Chairperson’s Report to Council for February 2023
Tonight, I would like to open my report with a heartfelt thank you and gratitude for initiatives, activities, recognitions, time spent in our schools and centres that have focused on learning about and honouring the legacy of Black people in Canada, Black history, Black change-makers and advocates, during this month of February. Black History Month was officially recognized in Canada following a motion in the House of Commons in December 1995 and raising awareness through Black History month grows stronger every year, every month, every day. On February 22nd, Pink Shirt Day, and in the days leading up to and after this day, LBPSB students were/are engaged in discussions and activities to learn about and work in solidarity against the harms of bullying, in their promotion of kindness. This day was actually initiated by 2 students in small-town Nova Scotia, in 2007, where they and many friends wore pink in support of a gay grade 9 boy who was bullied and harassed by schoolmates for wearing pink. This movement spread across the country, showing the strength and determination of youth in action. Throughout our school board we also celebrated Teacher Appreciation and Staff appreciation weeks, Hooked on School week, as well as many other positive learning situations based on caring and appreciating diversity and inclusion. Our Council wants to acknowledge all the work that has been done in this month, and every day, by your taking the extra time to enrich and enhance student learning inside and outside of the classroom. We would also like to recognize all school board employees who have gone above and beyond the call of duty to support their communities in a myriad of ways.
Many, many positive initiatives and actions, however, can be overcome and smothered by difficult events that take place around us.

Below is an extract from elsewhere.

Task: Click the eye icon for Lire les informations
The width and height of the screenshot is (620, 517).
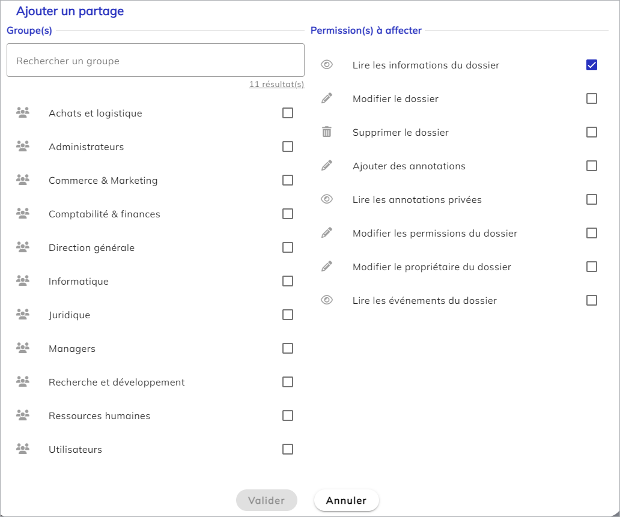Action: (x=327, y=65)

Worldwide, I am thinking of the victims of the horrendous earthquakes in Syria and Turkey. I am thinking about the invasion of Ukraine one year ago this past weekend, continuing with such vengeance and senselessness. Closer to home, I am thinking about refugees and their challenges. I am wondering about vulnerable people in our communities who are struggling to find warmth, food and shelter. I am thinking about the devastating and tremendous sadness for families and their broad community regarding the shocking and tragic event at a daycare in Laval just a few weeks ago. I am thinking about our students and their families in our schools and centres who face significant challenges in their day-to-day lives. (As an aside, I watched a powerful Canadian film a few days ago based on a novel by the same name, Scarborough, by Catherine Hernandez, which provides a vivid and moving story about just this. I highly recommend you see this film.) I have faith, though, that at the LBPSB, empathy, support, understanding and kindness is everyone’s intent while striving to make a difference.
When I was a child, my parents always told me if I were teased, to remember the saying, “Sticks and stones may break my bones but words will never hurt me.” This hearkens back to a saying from the mid-1800s and was considered a mantra to ward off and to ignore bullying and name-calling. To just walk away. Don’t feel hurt. Well, guess what. Words matter. Name-calling hurts. It can sit deeply in a person’s soul, thought about constantly, affecting a person’s confidence, self-worth and dignity, lingering there for a lifetime. We cannot underestimate the power of words, of racial slurs, of hateful remarks shouted out, or whispered or communicated in any other way, but most significantly through social media. Such an experience of a student deeply affected by anti-Black racism was recently brought to light at our Board and in our local media. Even with all of the positive actions and work done at LBPSB, we know there are students who are struggling with bullying and name-calling and self-esteem. As an educational community and a community at large, we must always stand up against any form of name-calling and its outcomes while recognizing there are barriers and obstacles along the way. At the same time we also should stay away from negativity and judgement of others, which also includes criticism of our school administrators, teachers, support staff, professionals, all who work with our students, and that we strive, instead, to find in tone and deed, positive, civil, caring and constructive messages for each other and for our students. We need to lead by example.
Education, education, education and positive actions, such as honouring Black History Month and Pink Shirt Day are a key part of the solution to helping our students and our community to be the best they can be. This is part of the path forward.
We just have to look around us, tonight, at this Council meeting, at all participants, to appreciate the fact that we are a caring community, doing our best. Can we do better? Yes we can. This is hard work and is, at times, two steps forward and one step back. Hard is hard.
I am asking everyone to promote KINDNESS in everything you do.
Let us all work together to make a difference for our students, our raison d’être. Let’s be kind, let’s be patient, let’s be the best we can be.